Shared structures can be used in combination with blocks, and the blocks will record the shared structure that were serialized with and properly out that shared structure when serialized. For example, if we read the data as blocks:

let myBlock = parseLazy(serialized, { shared: sharedStructure });

And then serialized without the shared structure, to send to an external system, the dpack serializer will recognize that the shared structure won't be used by the parser, and will automatically include it by prepending to the serialization. This will output the concatentation of the shared structure with the block's data:

let serialized = serialize(myBlock);

And furthermore, the serializer is smart enough to only include the shared structure once for multiple blocks of the same type:

let serialized = serialize([myBlock1, myBlock2, myBlock3]);

In this case, the shared structure will be prepended once (in the correct location in the array), and reused for subsequent blocks that have the same shared structure. And again, the resulting serialization will be completely autonomous, it can be sent to a browser and parsed with the standard parser with no a priori knowledge of the shared structure.

Specification

The specification of the dpack format is available here.

gzip

One particular question in regards to data size and performance is combining serialization with gzip/deflate compression.

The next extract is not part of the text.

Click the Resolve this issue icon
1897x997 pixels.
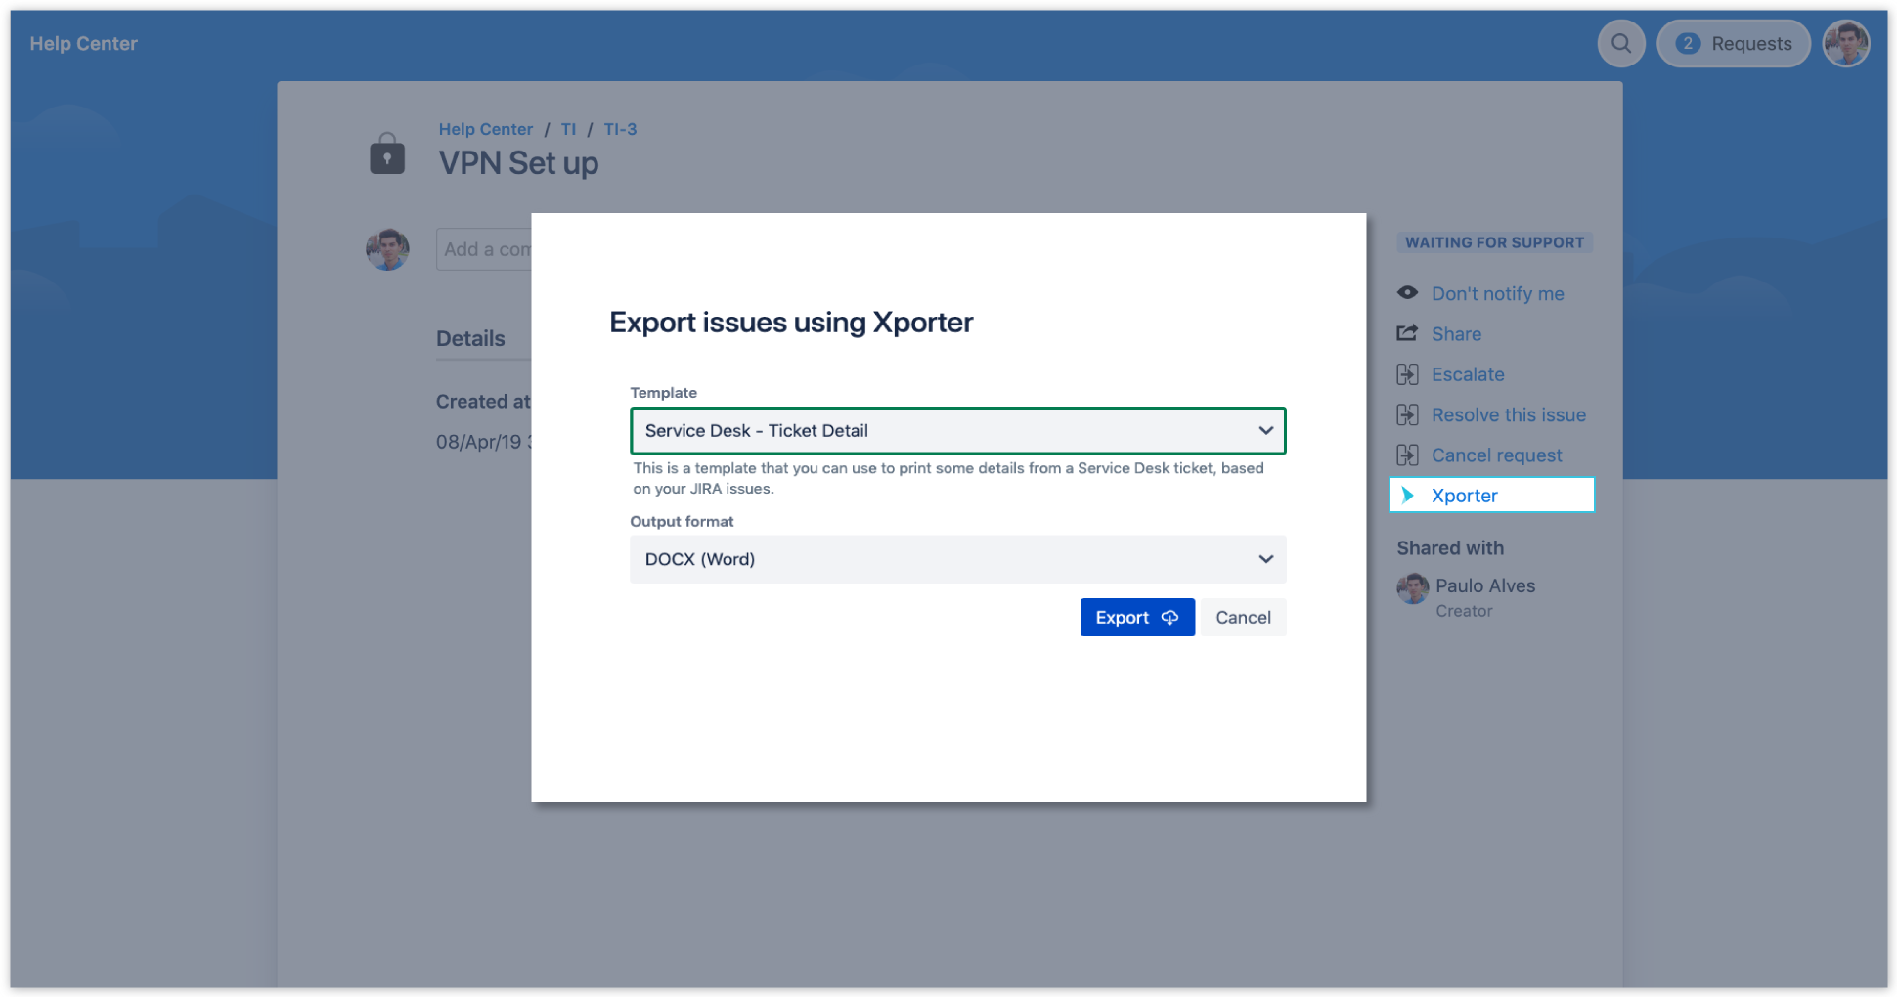tap(1407, 415)
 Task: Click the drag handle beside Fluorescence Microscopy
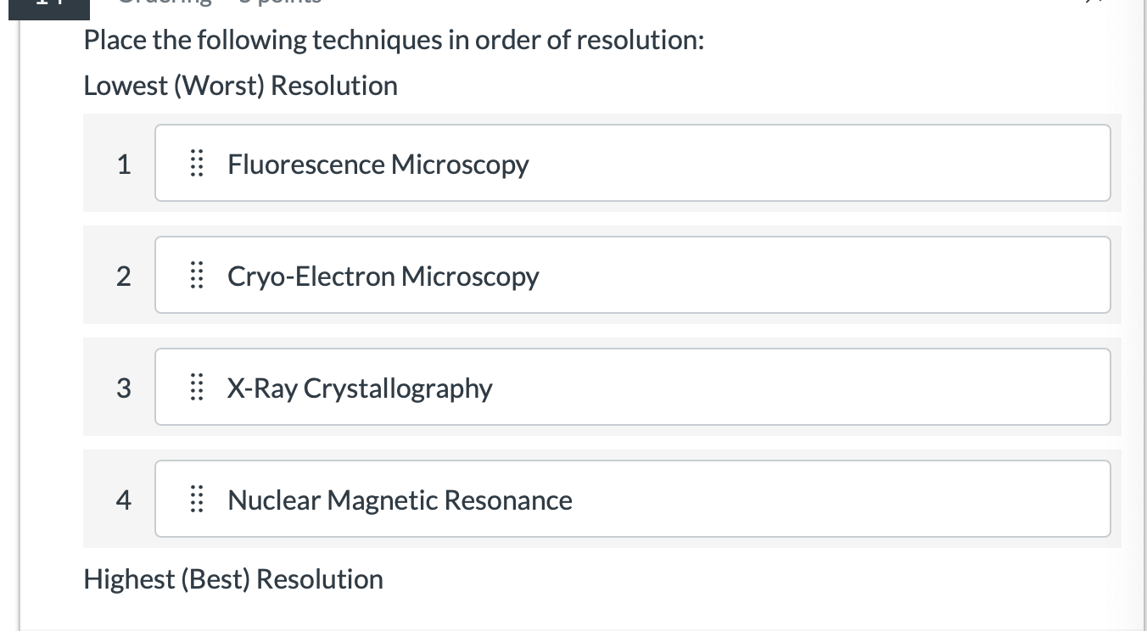tap(197, 163)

Is dpack's compact format really helpful compared to JSON + gzip? The short answer is yes. It is true to that gzip works by eliminating much of the redundancy in JSON, which dpack also does, so a dpack message/file simply will not have as much redundancy to compress away with gzip. However, in our tests, dpack+gzip is still smaller than JSON+gzip, typically by about 10% (and also worth considering is that MsgPack+gzip is actually typically larger than JSON+gzip). This is because dpack is actually doing compression at a more structural level, and uses common character encodings, which actually complements gzip's string level (RLE) and byte level (Huffman encoding) compression. And furthermore, because there simply is much less to compress, dpack+gzip serialization/compression is usually actually faster than JSON+gzip serialization/compression, because dpack substantially decreases the workload of gzipping. For more performance-weighted designed, it is also worth considering using lower gzip compression level settings since the data is already much smaller (compression level like 3 or 4 instead of the default of 6), which still will provide a more compact compression than a JSON+gzip alternative, and provide even better performance.